Why does SAX succeed and StAX don't?
The XML document seems to be fine (see
http://www.ncbi.nlm.nih.gov/entrez/eutils/efetch.fcgi?db=pubmed&id=11748933&retmode=xml)
Any suggestions?
Kai
StAX example:
String address = "http://www.ncbi.nlm.nih.gov/entrez/
eutils/efetch.fcgi?db=pubmed&id=11748933&retmode=xml";
URL url = new URL(address);
XMLInputFactory factory = XMLInputFactory.newInstance();
XMLStreamReader parser =
factory.createXMLStreamReader(url.openConnection().getInputStream());
while(parser.hasNext()) {
switch(parser.getEventType()) {
}
parser.next();
}
Error message:
javax.xml.stream.XMLStreamException: ParseError at [row,col]:[50,39]

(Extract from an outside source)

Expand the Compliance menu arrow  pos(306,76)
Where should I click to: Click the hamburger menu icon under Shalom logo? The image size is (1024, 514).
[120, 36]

Message: A '(' character or an element type is required in the
declaration of element type "PubMedPubDate".
SAX example:
SAXParserFactory parserFactory =
SAXParserFactory.newInstance();
parserFactory.setValidating(true);
parserFactory.setNamespaceAware(true);
SAXParser parser = parserFactory.newSAXParser();
parser.parse(url.openConnection().getInputStream(), new
PubmedEFetchHandler());
(PubmedEFetchHander is a simple DefaultHandler with some debugging
output).